ARTICLE:
★ ★ ★ ★

The Origins of the Global Saving Glut, 1996-2004
I will begin by reviewing the origins and development of the global saving glut over the period 1996-2004, as discussed in my earlier speech, and will then turn to more-recent developments.

As is well known, the U.S. current account deficit expanded sharply in the latter part of the 1990s and the first half of the present decade.  In 1996, the U.S. deficit was $125 billion, or 1.6 percent of U.S. gross domestic product (GDP); by 2004, it had grown to $640 billion, or 5.5 percent of GDP.1  National income accounting identities imply that the current account deficit equals the excess of domestic investment in capital goods, including housing, over domestic saving, including the saving of households, firms, and governments.  The proximate cause of the increase in the U.S. external deficit was a decline in U.S. saving; between 1996 and 2004, the investment rate in the United States remained almost unchanged at about 19 percent of GDP, whereas the saving rate declined from 16-1/2 percent to slightly less than 14 percent of GDP.2  Domestic investment not funded by domestic saving must be financed by capital flows from abroad, and, indeed, the large increase in the U.S. current account deficit was matched by a similar expansion of net capital inflows.

Globally, national current account deficits and surpluses must balance out, as deficit countries can raise funds in international capital markets only to the extent that other (surplus) countries provide those funds.  Accordingly, it is not surprising that the widening of the U.S. current account deficit has been associated with increased current account surpluses in the rest of the world. 

What is surprising, however, in light of historical patterns, is that much of the increase in current account surpluses during this period took place in developing countries rather than in the industrial countries.3  The table shows current account balances for various countries and regions in selected years.  The aggregate current account balance of industrial countries other than the United States did increase between 1996 and 2004, by a bit less than $200 billion, much of that rise being accounted for by an increase in Japan's current account balance; the aggregate balance of the euro area rose only slightly.4  In comparison, the aggregate current account position of developing countries swung from a deficit of about $80 billion in 1996 to a surplus of roughly $300 billion in 2004, a net move toward surplus of $380 billion.

In the aggregate, the shift from deficit to surplus in the current account of the emerging-market world over this period largely reflected increased saving as a share of output rather than a decline in the rate of capital investment.  However, changes in saving and investment patterns varied by countries and regions.  For example, in the countries of developing Asia excluding China, most of the $150 billion swing toward external surplus between 1996 and 2004 was attributable to declines in domestic investment.  In China, rates of both saving and investment rose, but saving rates rose more, leading to an increase in that country's current account surplus of about $60 billion.

★ ★ ★ ★

DATA BLOCK:
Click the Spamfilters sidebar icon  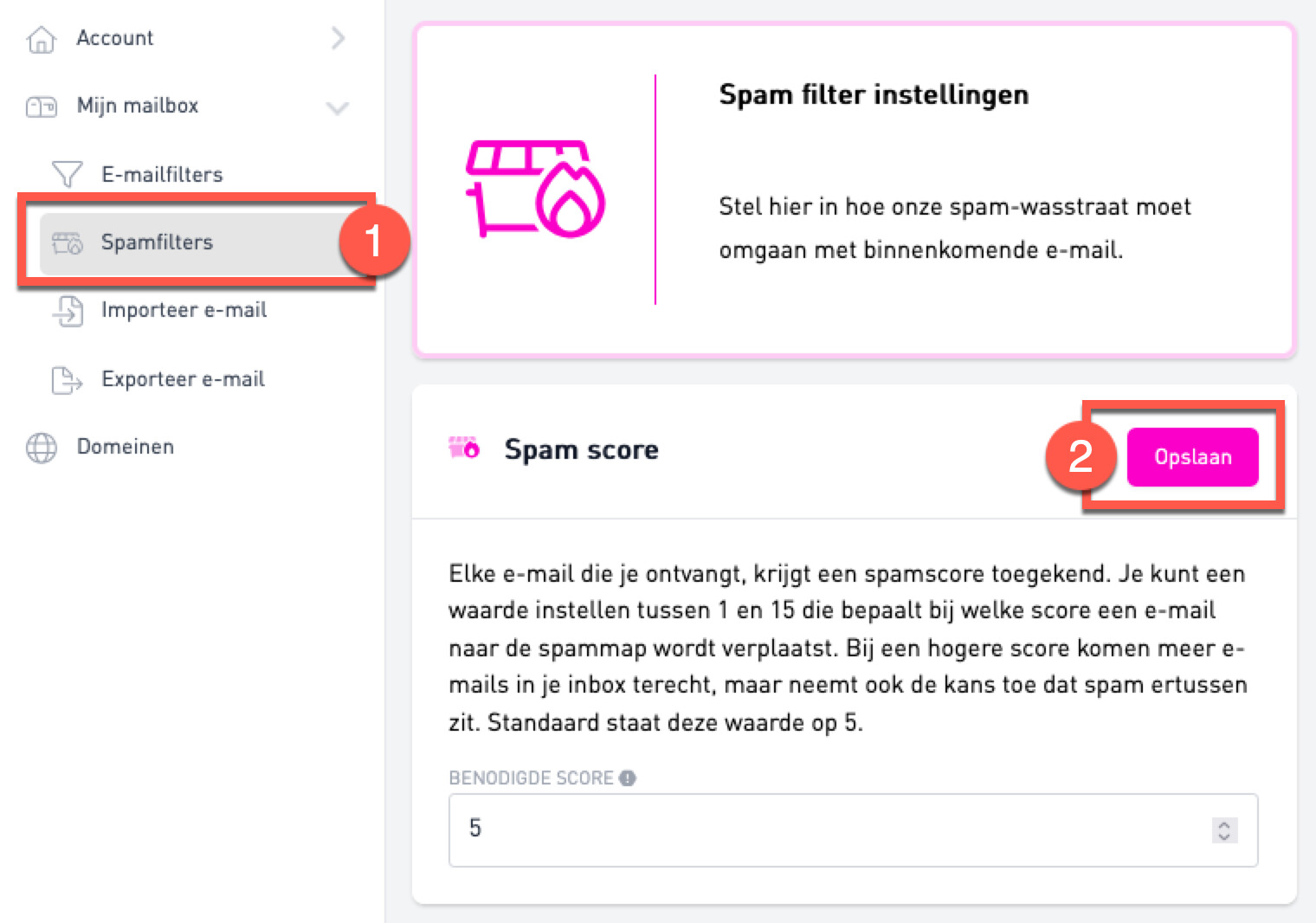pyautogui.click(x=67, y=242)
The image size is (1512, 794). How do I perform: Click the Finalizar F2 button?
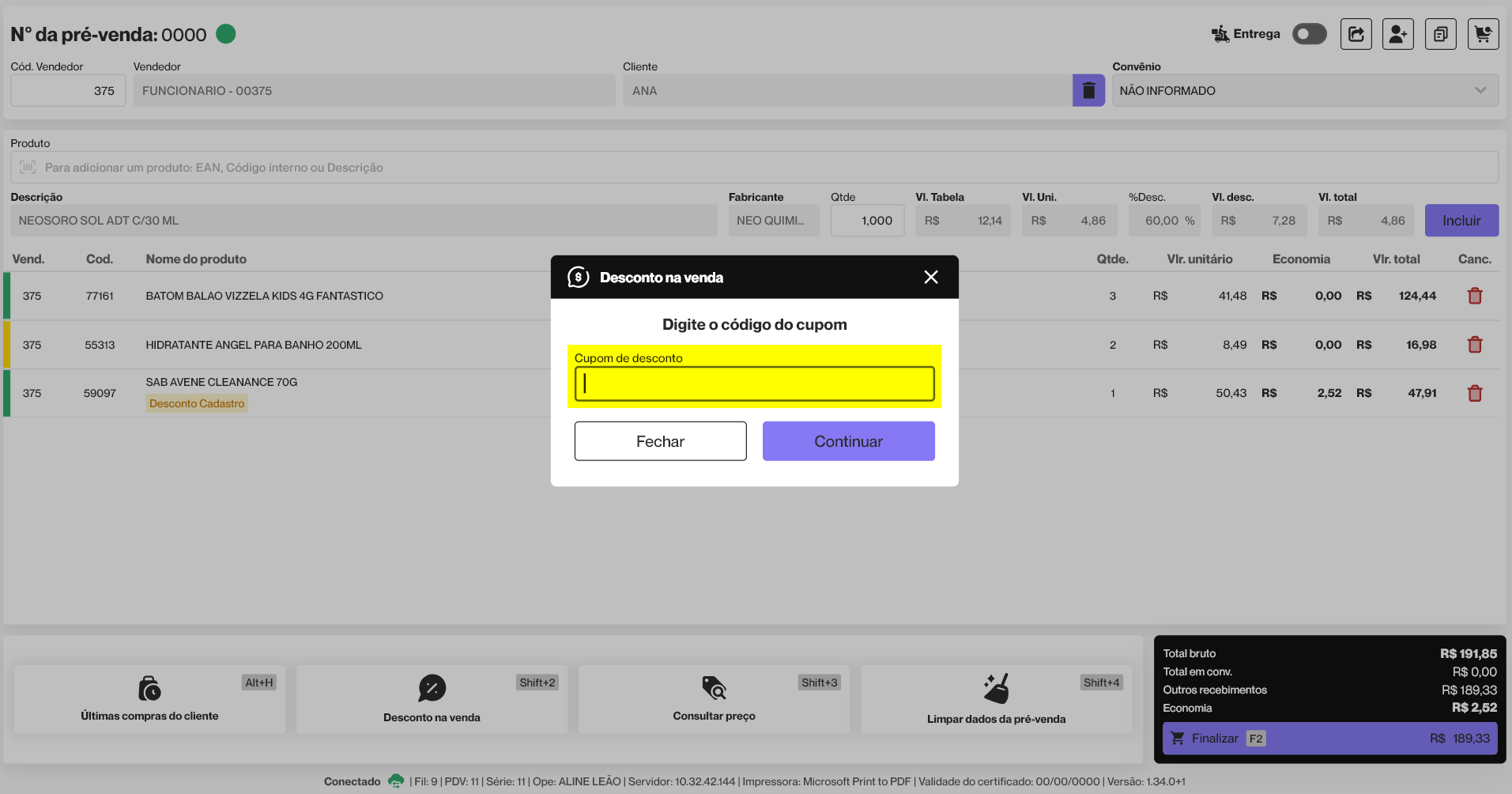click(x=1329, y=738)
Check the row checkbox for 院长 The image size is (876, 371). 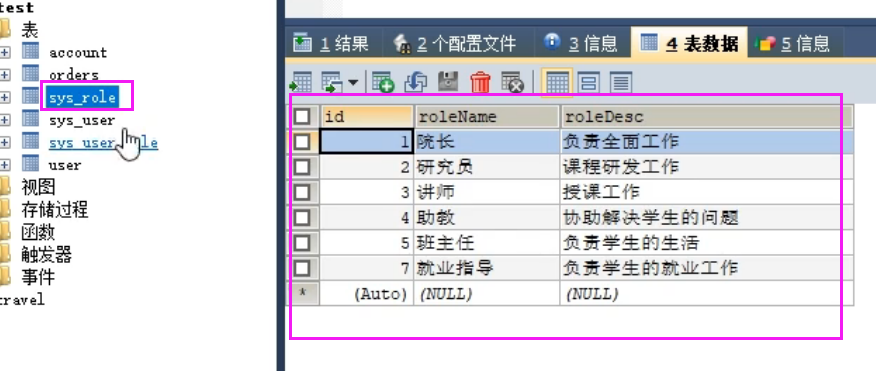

★ ★ ★ ★

WHAT IS ASKED:
Repeat, word for word, the stretch of the saving glut passage from "Globally, national current" through "of the world.".

CORRECT RESPONSE:
Globally, national current account deficits and surpluses must balance out, as deficit countries can raise funds in international capital markets only to the extent that other (surplus) countries provide those funds.  Accordingly, it is not surprising that the widening of the U.S. current account deficit has been associated with increased current account surpluses in the rest of the world.